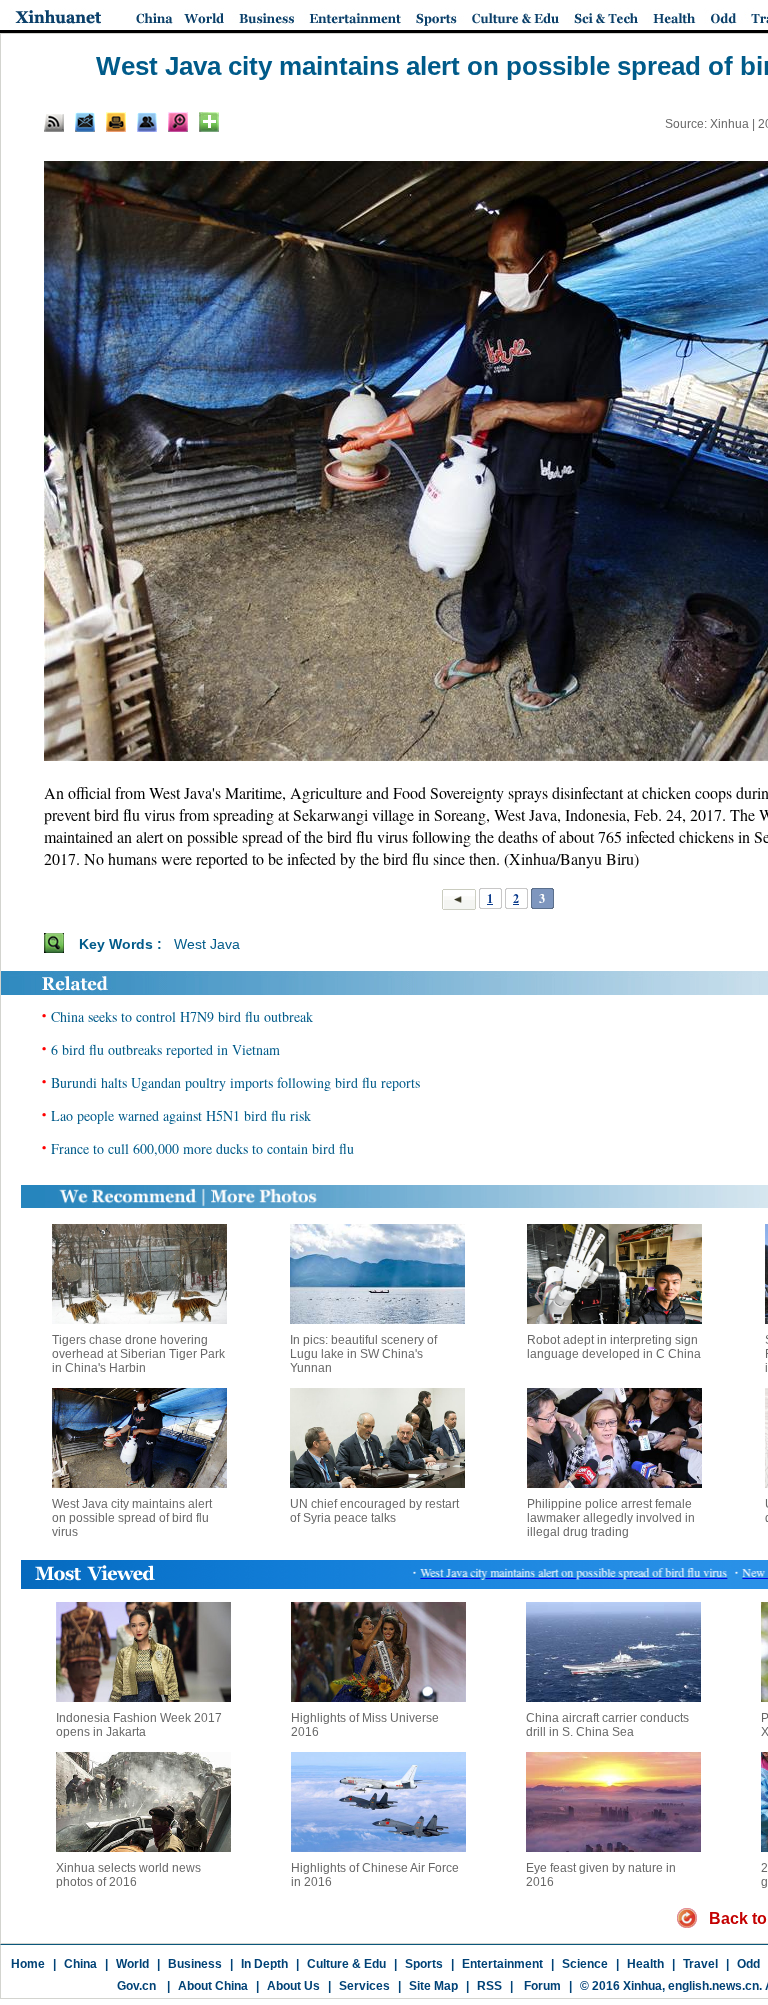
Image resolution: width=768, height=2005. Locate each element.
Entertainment (502, 1964)
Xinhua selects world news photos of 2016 (128, 1875)
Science (585, 1964)
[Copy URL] (147, 122)
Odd (748, 1964)
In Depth (264, 1964)
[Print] (116, 122)
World (132, 1964)
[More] (209, 122)
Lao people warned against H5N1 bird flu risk (181, 1115)
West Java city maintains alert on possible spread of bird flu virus (132, 1518)
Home (28, 1964)
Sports (424, 1964)
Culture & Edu (346, 1964)
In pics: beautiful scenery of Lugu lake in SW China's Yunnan (363, 1354)
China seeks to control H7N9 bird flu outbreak (182, 1016)
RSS (489, 1986)
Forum (541, 1986)
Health (645, 1964)
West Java (207, 944)
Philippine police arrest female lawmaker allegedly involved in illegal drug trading (611, 1518)
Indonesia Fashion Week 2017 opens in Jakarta (139, 1725)
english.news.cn (713, 1986)
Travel (700, 1964)
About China (213, 1986)
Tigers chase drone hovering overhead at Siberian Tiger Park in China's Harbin (138, 1354)
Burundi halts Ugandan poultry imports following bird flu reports (235, 1082)
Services (364, 1986)
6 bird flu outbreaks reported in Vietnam (165, 1049)
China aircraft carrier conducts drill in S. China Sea (607, 1725)
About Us (293, 1986)
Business (195, 1964)
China (80, 1964)
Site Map (433, 1986)
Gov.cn (136, 1986)
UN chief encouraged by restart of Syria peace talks (374, 1511)
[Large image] (178, 122)
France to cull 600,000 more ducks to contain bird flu (202, 1148)
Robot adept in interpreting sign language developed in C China (614, 1347)
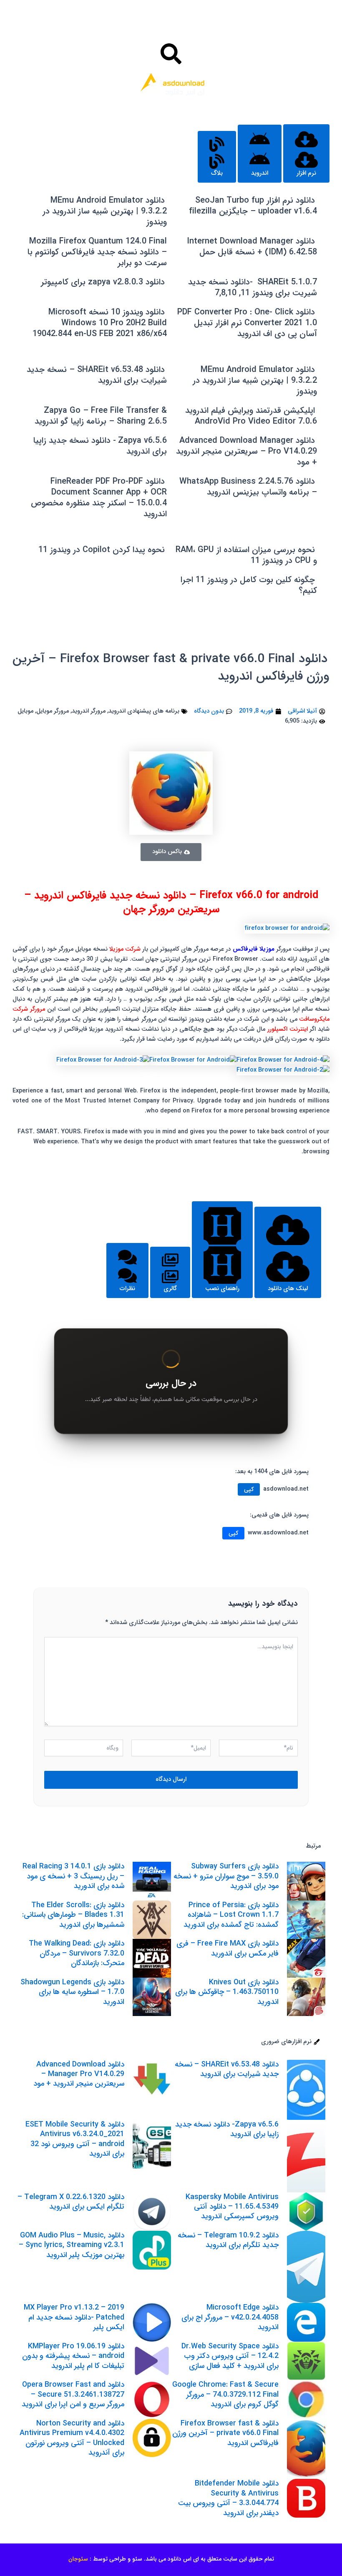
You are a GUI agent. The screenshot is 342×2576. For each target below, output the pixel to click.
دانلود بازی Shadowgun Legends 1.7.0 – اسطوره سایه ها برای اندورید (72, 1992)
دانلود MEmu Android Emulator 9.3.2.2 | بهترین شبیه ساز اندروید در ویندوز (105, 211)
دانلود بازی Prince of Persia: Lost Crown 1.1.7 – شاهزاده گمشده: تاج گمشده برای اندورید (231, 1915)
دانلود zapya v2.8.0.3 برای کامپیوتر (103, 282)
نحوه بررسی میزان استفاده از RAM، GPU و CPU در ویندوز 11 (246, 555)
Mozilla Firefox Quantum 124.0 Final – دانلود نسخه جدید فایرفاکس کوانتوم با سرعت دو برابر (97, 252)
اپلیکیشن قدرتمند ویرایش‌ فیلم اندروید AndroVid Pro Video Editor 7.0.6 (251, 416)
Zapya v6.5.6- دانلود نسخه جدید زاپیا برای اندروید (100, 446)
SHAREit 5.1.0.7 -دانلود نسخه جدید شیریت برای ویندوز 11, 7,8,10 (252, 287)
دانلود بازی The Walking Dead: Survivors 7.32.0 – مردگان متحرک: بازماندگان (76, 1953)
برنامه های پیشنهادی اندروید (143, 711)
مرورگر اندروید (89, 711)
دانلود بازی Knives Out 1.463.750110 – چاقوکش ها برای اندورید (227, 1992)
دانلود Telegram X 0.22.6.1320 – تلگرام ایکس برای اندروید (71, 2201)
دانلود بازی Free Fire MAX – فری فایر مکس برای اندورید (227, 1948)
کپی (249, 1489)
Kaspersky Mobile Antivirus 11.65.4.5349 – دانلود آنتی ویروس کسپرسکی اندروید (232, 2206)
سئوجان (78, 2558)
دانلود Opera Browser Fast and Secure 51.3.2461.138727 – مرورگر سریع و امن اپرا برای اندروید (73, 2394)
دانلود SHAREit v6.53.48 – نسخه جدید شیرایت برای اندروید (97, 375)
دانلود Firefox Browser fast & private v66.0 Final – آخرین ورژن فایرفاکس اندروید (171, 667)
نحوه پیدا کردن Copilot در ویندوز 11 (101, 549)
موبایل (25, 711)
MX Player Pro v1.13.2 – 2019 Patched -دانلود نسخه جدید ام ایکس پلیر (74, 2317)
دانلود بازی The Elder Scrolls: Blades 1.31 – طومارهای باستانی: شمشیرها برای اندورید (73, 1915)
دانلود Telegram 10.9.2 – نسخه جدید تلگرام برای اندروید (228, 2240)
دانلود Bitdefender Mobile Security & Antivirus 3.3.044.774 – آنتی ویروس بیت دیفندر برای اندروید (228, 2498)
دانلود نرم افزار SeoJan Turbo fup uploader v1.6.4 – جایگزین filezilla (253, 206)
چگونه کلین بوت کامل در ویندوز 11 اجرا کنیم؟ (249, 585)
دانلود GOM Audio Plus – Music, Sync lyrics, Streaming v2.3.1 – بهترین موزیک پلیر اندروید (71, 2245)
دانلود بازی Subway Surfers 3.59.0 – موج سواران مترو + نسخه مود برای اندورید (226, 1876)
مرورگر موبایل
----
• _Work instructions_:
Using the records above, select and copy every line that has the word "Java".

• _Response for this exercise_:
West Java city maintains alert on possible spread of bird flu virus (132, 1518)
West Java (207, 944)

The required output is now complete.